И все-таки в связи с античным искусством есть все основания говорить о фантастике, о ее формировании. Напомним, что мы имеем право говорить о ней только в том случае, если налицо явные признаки разрыва связей культового образа со своей мировоззренческой первоосновой: Поэтому фантастике, воспринимаемой как создание искусства, непременно должно соответствовать и предшествовать некое бытовое понятие фантастического как чего-то нереального, не соответствующего действительности. Одним словом, по крайней мере, на первых порах фантастика непременно должна быть связана с религиозным вольнодумством.

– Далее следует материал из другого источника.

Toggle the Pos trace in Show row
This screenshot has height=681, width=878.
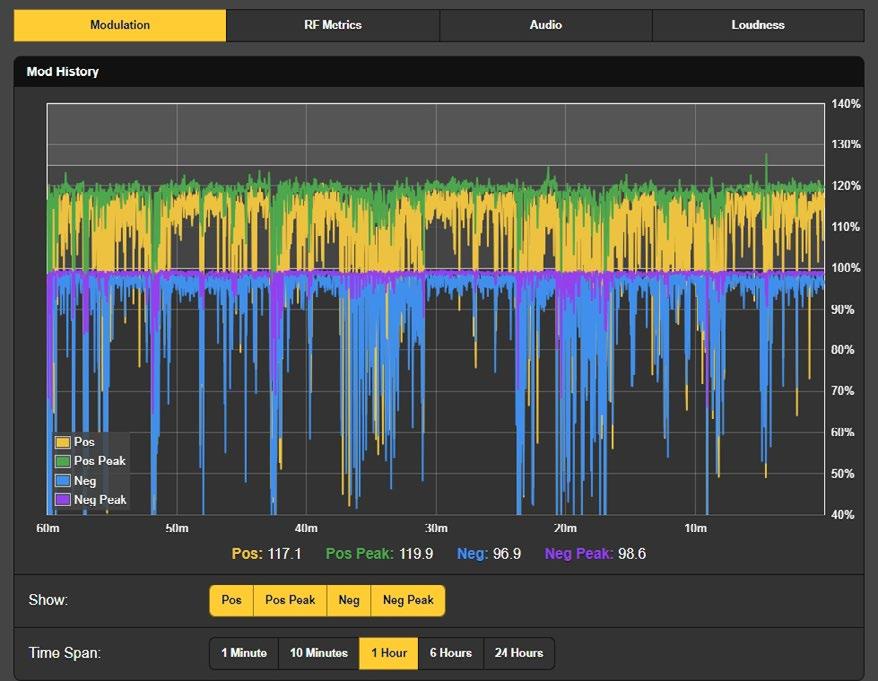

Начало "религиозного равнодушия, доходящего до полного свободомыслия и прямой критики авторитетнейших богов"9, А. Ф. Лосев находит уже у Гомера. Выше мы говорили о разнице двух эпических поэм Гомера. Но о гомеровских временах мы можем в этом плане только строить предположения. Классическая же эпоха дает достоверные и весьма многочисленные образцы такого сомнения и даже прямого неверия. А. Ф. Лосев относит гибель наивной мифологии к классическому периоду, поскольку возникают уже развитые формы искусства, с одной стороны, и натурфилософия, научные спекуляции, научный рационализм - с другой. Хотя в те времена натурфилософия не порвала вполне своих связей с мифом, все же появление ее не могло не вести в конечном итоге к отрицанию старых верований.